## 所列各行:

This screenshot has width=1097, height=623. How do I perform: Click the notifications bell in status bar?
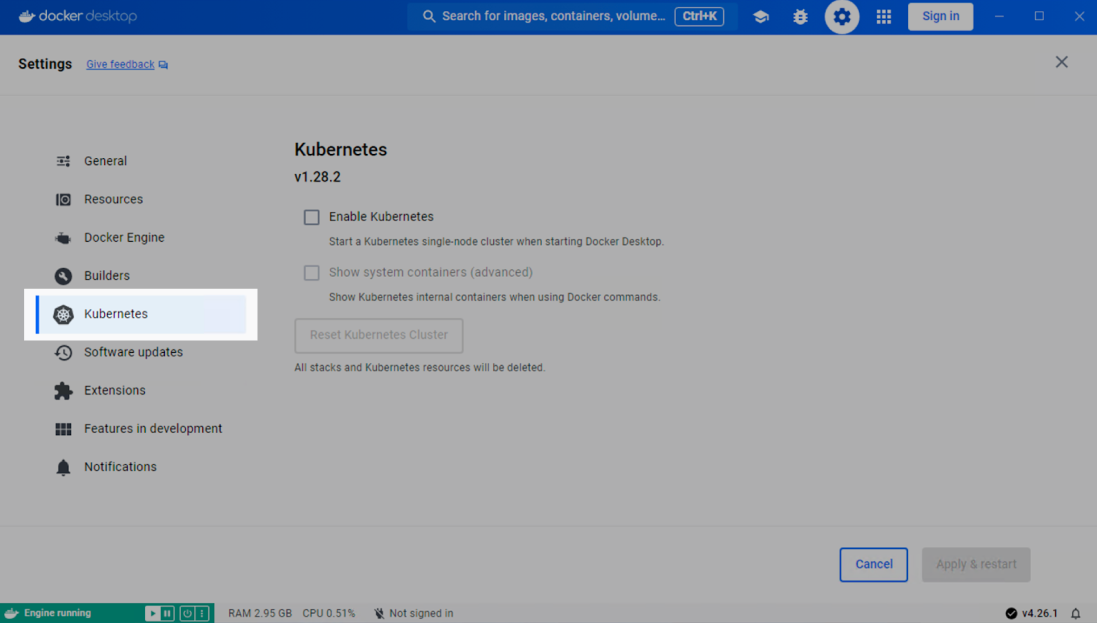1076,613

==

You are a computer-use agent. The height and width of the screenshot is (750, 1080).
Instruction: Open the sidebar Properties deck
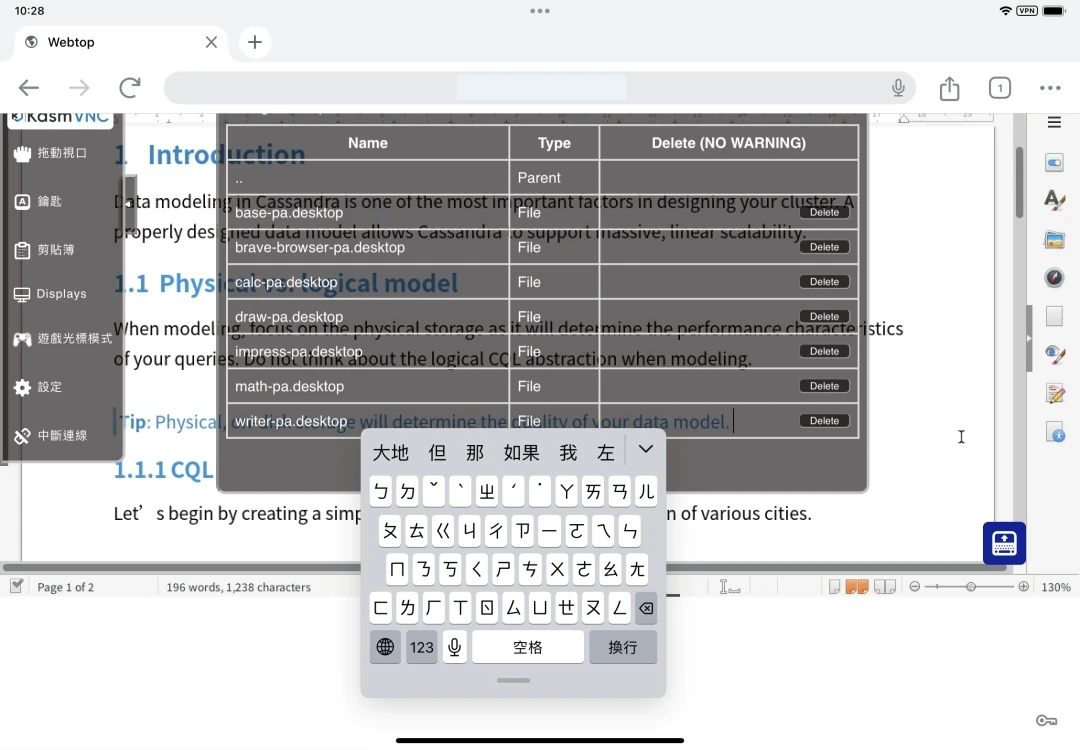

--

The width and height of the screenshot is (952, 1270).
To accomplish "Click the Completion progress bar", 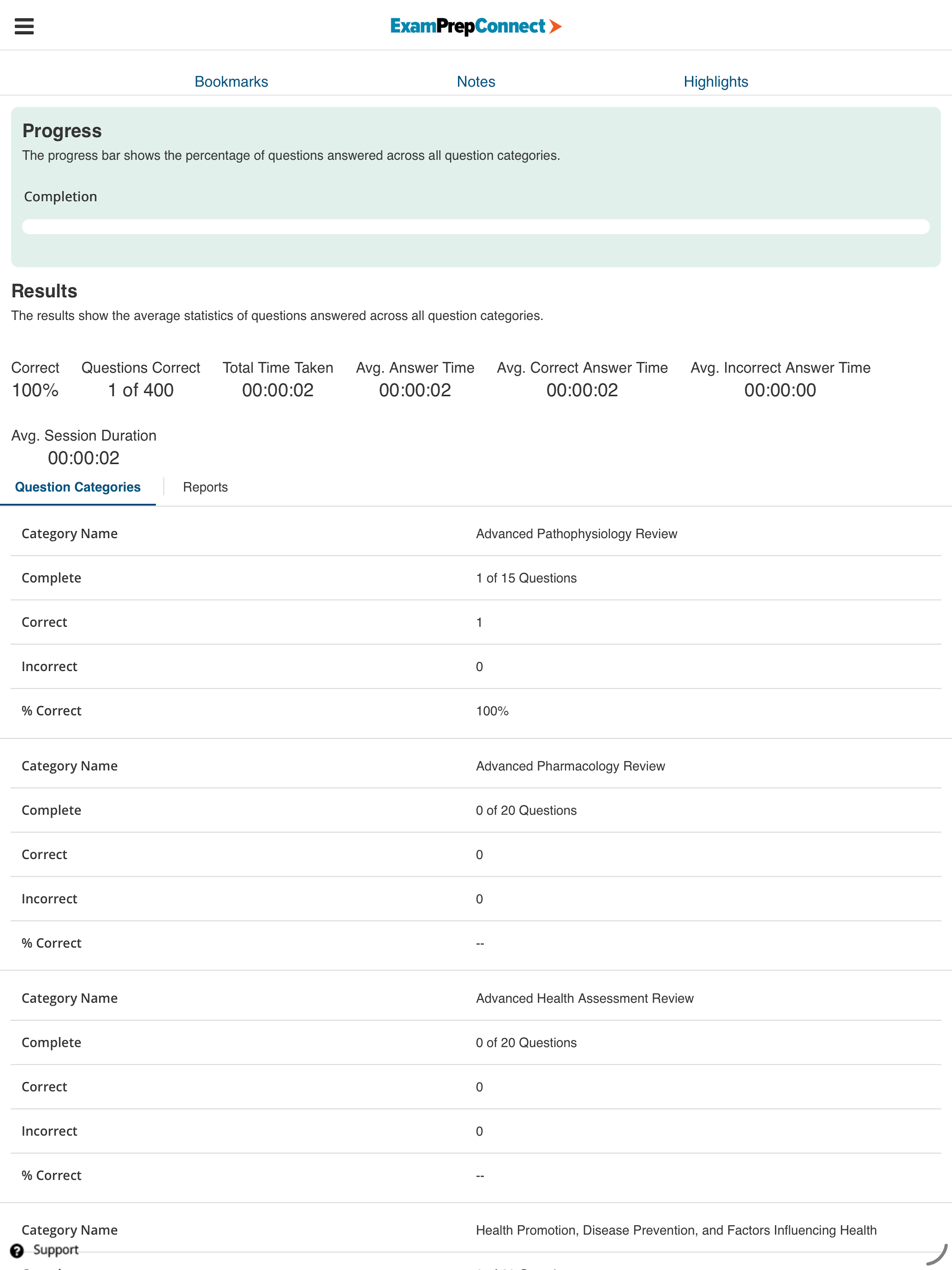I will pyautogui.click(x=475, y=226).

## 任务说明:
请把从含有“You are a computer-use”的那一行起，到含有“Instruction: Open the sidebar Properties deck”的那一行为止（两端都算在内）的各行转换成 JSON 字符串列表，每行对应一个字符串，空行不计。

## 任务答案:
[
  "You are a computer-use agent. The height and width of the screenshot is (750, 1080).",
  "Instruction: Open the sidebar Properties deck"
]